Extracted entries below:

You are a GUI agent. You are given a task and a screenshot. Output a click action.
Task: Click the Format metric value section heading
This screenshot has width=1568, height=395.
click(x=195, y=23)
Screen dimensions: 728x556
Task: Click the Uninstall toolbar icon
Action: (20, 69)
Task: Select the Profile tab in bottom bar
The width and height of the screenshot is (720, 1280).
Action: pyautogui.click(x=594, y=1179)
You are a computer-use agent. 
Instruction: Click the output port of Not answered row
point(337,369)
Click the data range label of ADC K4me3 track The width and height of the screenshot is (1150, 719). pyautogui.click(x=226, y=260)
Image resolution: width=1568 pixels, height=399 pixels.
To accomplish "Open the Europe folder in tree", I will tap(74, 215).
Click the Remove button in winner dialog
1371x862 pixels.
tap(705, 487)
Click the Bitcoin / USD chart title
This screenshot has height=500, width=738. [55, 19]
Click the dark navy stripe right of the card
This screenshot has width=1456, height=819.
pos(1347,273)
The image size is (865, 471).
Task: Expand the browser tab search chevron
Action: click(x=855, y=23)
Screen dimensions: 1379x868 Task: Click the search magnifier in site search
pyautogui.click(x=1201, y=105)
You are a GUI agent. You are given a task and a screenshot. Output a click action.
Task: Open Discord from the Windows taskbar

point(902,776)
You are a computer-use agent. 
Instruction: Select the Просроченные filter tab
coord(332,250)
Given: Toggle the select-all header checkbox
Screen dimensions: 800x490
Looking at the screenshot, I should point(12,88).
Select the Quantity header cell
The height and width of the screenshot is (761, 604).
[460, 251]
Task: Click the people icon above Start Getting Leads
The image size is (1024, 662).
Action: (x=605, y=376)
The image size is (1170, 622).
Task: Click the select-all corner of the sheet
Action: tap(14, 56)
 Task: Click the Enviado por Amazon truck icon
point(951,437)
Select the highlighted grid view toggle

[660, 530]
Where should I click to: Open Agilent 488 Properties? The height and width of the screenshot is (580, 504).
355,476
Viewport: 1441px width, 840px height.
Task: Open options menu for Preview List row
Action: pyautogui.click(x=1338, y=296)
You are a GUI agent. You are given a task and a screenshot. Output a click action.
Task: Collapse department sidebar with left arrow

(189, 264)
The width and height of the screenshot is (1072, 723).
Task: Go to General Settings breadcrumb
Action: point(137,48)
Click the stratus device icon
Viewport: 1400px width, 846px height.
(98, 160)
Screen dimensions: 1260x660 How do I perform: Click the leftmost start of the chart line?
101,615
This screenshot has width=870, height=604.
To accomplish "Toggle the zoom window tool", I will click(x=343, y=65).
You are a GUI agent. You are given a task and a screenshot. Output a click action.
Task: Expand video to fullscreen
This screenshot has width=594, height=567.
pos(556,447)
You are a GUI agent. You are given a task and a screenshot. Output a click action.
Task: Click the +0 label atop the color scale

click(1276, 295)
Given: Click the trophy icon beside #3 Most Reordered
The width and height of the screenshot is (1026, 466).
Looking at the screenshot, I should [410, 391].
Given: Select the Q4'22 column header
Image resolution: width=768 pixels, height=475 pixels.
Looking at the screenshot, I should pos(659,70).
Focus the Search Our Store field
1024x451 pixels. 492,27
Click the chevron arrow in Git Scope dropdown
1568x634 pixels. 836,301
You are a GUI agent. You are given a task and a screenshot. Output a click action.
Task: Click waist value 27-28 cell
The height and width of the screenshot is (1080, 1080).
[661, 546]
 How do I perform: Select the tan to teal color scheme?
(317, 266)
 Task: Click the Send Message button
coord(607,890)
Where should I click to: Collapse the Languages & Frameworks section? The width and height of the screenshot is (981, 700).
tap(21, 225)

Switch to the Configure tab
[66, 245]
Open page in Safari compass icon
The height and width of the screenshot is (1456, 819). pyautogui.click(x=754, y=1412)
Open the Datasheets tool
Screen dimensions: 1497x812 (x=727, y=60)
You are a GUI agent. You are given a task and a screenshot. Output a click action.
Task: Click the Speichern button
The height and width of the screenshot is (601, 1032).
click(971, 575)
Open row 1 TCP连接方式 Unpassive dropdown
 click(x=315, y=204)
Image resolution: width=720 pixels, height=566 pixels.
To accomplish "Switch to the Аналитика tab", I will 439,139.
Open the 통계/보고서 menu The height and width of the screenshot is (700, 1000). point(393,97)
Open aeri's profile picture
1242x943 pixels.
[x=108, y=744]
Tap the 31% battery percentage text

End of Extracted entries.

**Brief**
Find how many lines above include "cell", then write only that count.

**Response to the exercise**
2